On seeing this, Ibn Babshad was so moved that he immediately sold all of his belongings and gave the money to the poor, living in poverty himself until his death.

I'm not actually Muslim myself...I just like history and stories about people being nice to cats.
posted by Mr. Bad Example at 11:15 AM on June 23, 2011 [17 favorites]


Conservatives should be thrilled. George and Martha Kent's sham adoption of this illegal immigrant fabricated solely to get young Kal-El (sounds like one o' them there mooslim names) into the fine Kansas creationism-teaching public school system, is finally receiving its due attention. I can't wait for the issue where the government tries him as an enemy combatant before deciding on either deportation or extraordinary rendition where the CIA tortures him with green Kryptonite.
posted by prepmonkey at 12:35 PM on June 23, 2011 [1 favorite]


The only thing more ponderous than a comic book trying to tackle political issues is someone using a straw man to tackle political issues. Let's go back to the cat stories.
posted by Etrigan at 1:10 PM on June 23, 2011


Very strong superhero rescues cat from tree? Opening of The Incredibles movie (Disney/Pixar, i.e. not Warner Bros), anyone? Book nixed for unintentional plagiarism? Just speculating.
posted by Hogshead at 1:10 PM on June 23, 2011


In case anyone was wondering if Mr. Bad Example's third story about Ibn Babshad and the cat is one of those cute Internet stories too good to be true, it appears in Ibn Khallikan's Deaths of Eminent Men and History of the Sons of the Epoch, a biographical dictionary of great Muslims written in the 13th century. Here is the relevant page from the 1843 English translation.
posted by Sangermaine at 1:15 PM on June 23, 2011 [2 favorites]

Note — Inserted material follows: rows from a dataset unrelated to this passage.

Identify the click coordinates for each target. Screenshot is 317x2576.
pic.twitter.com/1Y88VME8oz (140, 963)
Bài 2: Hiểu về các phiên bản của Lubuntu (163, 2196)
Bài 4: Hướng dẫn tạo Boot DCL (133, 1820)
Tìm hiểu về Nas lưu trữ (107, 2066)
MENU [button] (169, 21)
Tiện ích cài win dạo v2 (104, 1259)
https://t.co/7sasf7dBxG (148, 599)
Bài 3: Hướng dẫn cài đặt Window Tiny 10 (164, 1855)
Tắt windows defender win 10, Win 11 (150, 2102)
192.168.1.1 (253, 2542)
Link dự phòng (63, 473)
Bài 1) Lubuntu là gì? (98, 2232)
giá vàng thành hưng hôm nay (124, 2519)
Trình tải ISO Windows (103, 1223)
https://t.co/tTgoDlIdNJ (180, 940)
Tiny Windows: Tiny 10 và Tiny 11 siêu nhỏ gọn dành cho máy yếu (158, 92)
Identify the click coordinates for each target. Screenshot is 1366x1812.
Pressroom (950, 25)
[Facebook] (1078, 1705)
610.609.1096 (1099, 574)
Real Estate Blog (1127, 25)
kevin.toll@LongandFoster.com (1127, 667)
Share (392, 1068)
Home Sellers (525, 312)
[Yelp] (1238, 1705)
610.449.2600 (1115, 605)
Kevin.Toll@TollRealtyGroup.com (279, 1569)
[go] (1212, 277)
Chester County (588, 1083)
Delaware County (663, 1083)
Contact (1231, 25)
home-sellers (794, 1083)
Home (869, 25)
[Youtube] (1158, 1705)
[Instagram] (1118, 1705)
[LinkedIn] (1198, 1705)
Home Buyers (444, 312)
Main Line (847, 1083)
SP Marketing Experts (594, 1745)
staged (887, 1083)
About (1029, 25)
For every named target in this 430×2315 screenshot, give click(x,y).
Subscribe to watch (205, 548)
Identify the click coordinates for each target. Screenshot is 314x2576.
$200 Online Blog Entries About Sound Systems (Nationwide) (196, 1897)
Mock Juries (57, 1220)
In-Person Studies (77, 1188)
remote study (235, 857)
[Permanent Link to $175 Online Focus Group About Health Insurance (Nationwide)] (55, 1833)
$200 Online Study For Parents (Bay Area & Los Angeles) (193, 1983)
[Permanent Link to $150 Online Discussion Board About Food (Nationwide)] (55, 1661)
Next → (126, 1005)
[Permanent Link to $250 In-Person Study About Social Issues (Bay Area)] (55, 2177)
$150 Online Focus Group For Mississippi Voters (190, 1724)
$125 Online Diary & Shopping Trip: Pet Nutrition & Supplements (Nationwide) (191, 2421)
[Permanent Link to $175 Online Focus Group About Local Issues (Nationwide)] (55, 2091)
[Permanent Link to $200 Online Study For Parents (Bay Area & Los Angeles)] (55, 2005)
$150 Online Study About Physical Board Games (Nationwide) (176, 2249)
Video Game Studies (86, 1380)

Book nixed for unintentional plagiarism?
Hogshead

"Rescuing cat from tree" is an old, old cliche; it's one of the most stereotypical "good guy" acts, like helping a little old lady cross the street. The Incredibles used it precisely because it's so hokey and corny, which actually adds to the point claimed for DC, though I don't buy that theory at all.
posted by Sangermaine at 1:20 PM on June 23, 2011


Didn't they recently have a bunch of issues where Superman walks across America (to prove some kind of point...I think)? But all along kittens were the problem?
posted by tumid dahlia at 4:00 PM on June 23, 2011 [1 favorite]


Anyone paying attention to DC the past few years should have no problem believing the current editors are far more afraid of not looking sufficiently XTREME EDGY SERIOUS KEWL than they are afraid of looking anti-American. posted by straight at 10:21 AM on 6/23

Spot on. Especially given the whole crossover with The 99 (Islamic team) that already happened. I know it sounds mental to think DC would be that batshit, but that's seriously where they are at the moment.

There's ongoing and new crossover events at the moment (Brightest Day, Flashpoint), and they've said they're going to reboot EVERYTHING later this year. Amazing way to kill any investment in the current storylines.
posted by MattWPBS at 4:02 PM on June 23, 2011


People always complain that Superman is boring and irrelevant, so what does DC do? They pull a story that sounds interesting and relevant. Good job!

I love the 'Superman as beacon of tolerance' idea. He works because he is an icon, and icons should do stuff like this.
posted by Lovecraft In Brooklyn at 4:12 PM on June 23, 2011


Seriously, there's already been Superman and other DC heroes working with an entire TEAM of Islamic superheros. JLA / The 99:

That's at least partly why a group of execs freaking out after over analysing the appearance of a kitten makes a certain degree of sense. DC really is that much of a Bizzaro world at the mo.
posted by MattWPBS at 4:55 PM on June 23, 2011


I think the bigger issue is the absolute Arabic fail on the intended cover. If the guy's name is Sharif, shouldn't he have a sheen on his chest instead of seen?
posted by Gordafarin at 8:56 PM on June 23, 2011


POST SCRIPT: Issue 713 features Superman saving a kitten.